The premise is pure screwball farce: Antonio must pretend to be Olivia’s new boyfriend to steer the scandal away from Vincent’s looming divorce. What I found most refreshing, though, is that the movie doesn't lean into the tired "nerd gets the girl" trope with a straight face. Instead, it treats the relationship as a genuine, platonic collision of two lonely people from different solar systems. Samara Weaving, who has spent the last few years being the best thing in every horror movie she touches (look no further than Ready or Not), proves she’s just as sharp in a comedy. She plays Olivia not as a spoiled brat, but as a woman exhausted by the performance of being herself.

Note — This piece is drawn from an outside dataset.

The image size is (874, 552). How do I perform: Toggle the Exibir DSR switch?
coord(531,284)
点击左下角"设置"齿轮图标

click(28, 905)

A Comedy with an Actual Pulse
The humor here isn't the rapid-fire, improv-heavy style that dominated the 2010s. It’s more structured and observational. Max Greenfield is predictably excellent as the quintessential "douchebag in a suit," a role he has perfected since his days on New Girl. But the real comedic heavy lifting comes from the supporting cast. Antonio’s family and his valet coworkers provide a Greek chorus of disbelief and bad advice. Amaury Nolasco, whom most of us remember for his high-stakes intensity in Prison Break, is a total riot here as a coworker who is far too invested in Antonio’s fake romance.
I’ll be honest: the film’s biggest surprise isn’t the romance, but the fact that it makes you actually care about a billionaire’s mistress problems. That’s a testament to the script by Rob Greenberg and Bob Fisher, who managed to modernize a French farce into something that feels deeply rooted in the Latinx experience in L.A. without it feeling like a checkbox exercise in "representation." The cultural friction is where the best jokes live—like the scene where Olivia has to survive a family breakfast that involves an interrogation from Antonio’s mother, played with scene-stealing warmth by the late Carmen Salinas.
Streaming Constraints and Creative Wins
You can feel the "streaming era" DNA in the film’s 124-minute runtime, which is—let’s be real—about fifteen minutes too long for a rom-com. In the theatrical era, an editor probably would have taken a machete to some of the subplots involving Vincent’s private investigators. However, the extra breathing room allows for some surprisingly poignant moments. There’s a scene where Antonio explains how he feels invisible to the people whose cars he parks, and for a moment, the comedy drops away to reveal a sharp bit of social commentary about who we choose to see in a city built on status.
The production itself had to navigate the tail end of COVID protocols, and it’s a credit to director Richard Wong that the film feels so lived-in and vibrant. Turns out, this was one of the first major projects for Eugenio Derbez's 3Pas Studios to really hit that "global streaming" sweet spot, proving there’s a massive audience for stories that don’t involve capes or multiverses. It’s a "comfort food" movie, sure, but it’s high-quality comfort food—like the perfect street taco found in a parking lot you’d usually drive right past.
If you’re looking for a film that reinvents the wheel, this isn’t it. But if you want a movie that knows exactly how to balance a slapstick bike crash with a genuine heart, The Valet is a winner. It captures a specific moment in our current cinema where the "mid-budget movie" is finding a second life on our TVs, reminding us that sometimes the most interesting story isn't the star on the red carpet, but the person holding their car keys. It’s charming, it’s funny, and it’s a perfect way to kill two hours when your own life feels a little too much like a farce.